Remember when you were told NOT to give little ones peanuts… but the times, they are a changing, and now it’s “okie-dokie”. The American Academy of Pediatrics (AAP) recommends that parents should introduce both allergenic and non-allergenic foods (including peanut products) to their babies at 4-6 months of age as long as their baby does not have severe eczema or an allergic disorder.

Since babies with egg allergy or severe eczema (which is an allergic rash), also are at risk of developing peanut allergy,.it is recommended that they see their pediatrician or allergist to receive a food allergy evaluation before starting peanut products.  Depending on the results from the evaluation, they can potentially still have peanut products introduced.

One study found that feeding these babies peanut products early actually may prevent peanut allergy. This approach was recommended in a report endorsed by the AAP, the American Academy of Pediatrics.  The medically supervised study tracked 640 babies with severe eczema, egg allergy or both.  Half ate a peanut product at least three times a week for five years.  Half avoided peanut products.  Infants who were fed peanut products had fewer peanut allergies at the end of the study. At age 5 years, only 3% of the infants who ate the peanuts had peanut allergy compared to 17% of the kids who had avoided the peanuts!
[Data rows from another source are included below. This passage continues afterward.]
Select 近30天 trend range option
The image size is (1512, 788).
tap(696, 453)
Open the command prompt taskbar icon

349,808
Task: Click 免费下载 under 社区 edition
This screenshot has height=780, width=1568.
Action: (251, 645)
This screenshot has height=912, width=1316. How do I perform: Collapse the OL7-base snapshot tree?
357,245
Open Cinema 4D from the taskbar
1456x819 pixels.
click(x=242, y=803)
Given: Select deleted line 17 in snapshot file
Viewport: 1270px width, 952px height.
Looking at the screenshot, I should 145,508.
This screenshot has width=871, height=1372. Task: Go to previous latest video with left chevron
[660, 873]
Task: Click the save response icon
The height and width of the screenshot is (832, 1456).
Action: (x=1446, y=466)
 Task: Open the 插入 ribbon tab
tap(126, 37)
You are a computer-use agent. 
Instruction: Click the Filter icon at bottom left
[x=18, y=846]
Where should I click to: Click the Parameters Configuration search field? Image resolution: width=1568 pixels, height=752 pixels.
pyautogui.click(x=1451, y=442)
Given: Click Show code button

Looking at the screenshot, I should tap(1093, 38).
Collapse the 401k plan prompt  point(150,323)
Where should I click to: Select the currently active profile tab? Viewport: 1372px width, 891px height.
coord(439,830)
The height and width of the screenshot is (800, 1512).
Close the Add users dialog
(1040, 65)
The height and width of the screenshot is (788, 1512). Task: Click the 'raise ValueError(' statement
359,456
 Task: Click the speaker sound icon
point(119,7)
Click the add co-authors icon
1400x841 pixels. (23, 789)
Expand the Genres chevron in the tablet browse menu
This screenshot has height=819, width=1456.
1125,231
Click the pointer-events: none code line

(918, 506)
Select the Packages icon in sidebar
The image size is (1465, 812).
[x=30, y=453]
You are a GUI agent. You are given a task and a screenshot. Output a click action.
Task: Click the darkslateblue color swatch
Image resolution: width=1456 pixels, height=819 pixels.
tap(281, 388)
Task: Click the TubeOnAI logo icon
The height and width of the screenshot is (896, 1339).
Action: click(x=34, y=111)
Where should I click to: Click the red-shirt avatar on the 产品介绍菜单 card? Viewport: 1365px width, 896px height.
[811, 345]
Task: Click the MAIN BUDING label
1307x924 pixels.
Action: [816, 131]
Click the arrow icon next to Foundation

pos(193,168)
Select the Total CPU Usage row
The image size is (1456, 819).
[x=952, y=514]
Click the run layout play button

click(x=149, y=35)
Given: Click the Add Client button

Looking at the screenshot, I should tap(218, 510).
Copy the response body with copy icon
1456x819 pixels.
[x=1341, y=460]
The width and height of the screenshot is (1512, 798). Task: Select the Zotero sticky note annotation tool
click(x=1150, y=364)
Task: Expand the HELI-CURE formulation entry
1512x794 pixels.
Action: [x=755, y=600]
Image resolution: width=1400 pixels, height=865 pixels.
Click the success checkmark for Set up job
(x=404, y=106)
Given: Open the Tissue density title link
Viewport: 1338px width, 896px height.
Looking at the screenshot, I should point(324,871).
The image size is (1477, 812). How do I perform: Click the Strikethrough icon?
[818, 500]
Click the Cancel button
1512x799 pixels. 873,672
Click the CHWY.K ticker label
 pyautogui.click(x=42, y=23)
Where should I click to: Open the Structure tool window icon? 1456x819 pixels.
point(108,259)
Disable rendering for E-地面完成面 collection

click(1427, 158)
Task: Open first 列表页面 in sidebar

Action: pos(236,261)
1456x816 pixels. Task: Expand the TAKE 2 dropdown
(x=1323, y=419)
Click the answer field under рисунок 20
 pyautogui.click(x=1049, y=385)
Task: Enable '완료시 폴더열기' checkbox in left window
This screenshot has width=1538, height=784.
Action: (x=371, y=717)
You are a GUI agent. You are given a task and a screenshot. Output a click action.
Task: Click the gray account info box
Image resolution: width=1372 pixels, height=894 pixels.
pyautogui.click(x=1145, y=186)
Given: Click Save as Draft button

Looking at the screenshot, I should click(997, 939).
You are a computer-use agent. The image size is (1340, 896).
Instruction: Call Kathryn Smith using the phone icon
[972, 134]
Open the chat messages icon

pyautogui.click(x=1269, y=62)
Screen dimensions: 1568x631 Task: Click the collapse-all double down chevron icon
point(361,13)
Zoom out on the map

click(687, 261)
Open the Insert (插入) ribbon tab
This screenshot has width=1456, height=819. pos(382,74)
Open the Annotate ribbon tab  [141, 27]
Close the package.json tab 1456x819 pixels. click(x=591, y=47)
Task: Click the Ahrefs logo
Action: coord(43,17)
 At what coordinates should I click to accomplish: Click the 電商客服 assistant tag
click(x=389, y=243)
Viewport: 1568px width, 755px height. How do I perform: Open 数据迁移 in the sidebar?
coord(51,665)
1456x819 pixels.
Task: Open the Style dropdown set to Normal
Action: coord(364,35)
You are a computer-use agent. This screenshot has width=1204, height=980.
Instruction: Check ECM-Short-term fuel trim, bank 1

There is no recommendation to wait to feed peanut products to otherwise healthy babies to prevent allergy. However, those under 4 years should not be given whole peanuts or pieces, due to choking hazards.  There is also no convincing evidence that delaying solid foods beyond 4-6months of age, including allergens such as fish, egg and foods with peanut protein will prevent allergies.

Things to remember when trying peanut products with your 4-6 month old:

  • Never give them whole peanuts
  • Do not give them very thick/sticky peanut substances, as these can be choking hazards
  • Give a small amount of watered-down peanut butter on a spoon and watch them for 15 minutes. If they have not had a reaction, you can give several more bites.
  • Monitor them for several hours to make sure they do not show signs of an allergic reaction.

Signs of food allergy may include rash, swelling, vomiting and trouble breathing, typically within minutes to an hour of consuming food.  If your child experiences any of these symptoms, call 9-1-1 immediately.  Give that kid a hug, and maybe a little lick of peanut butter.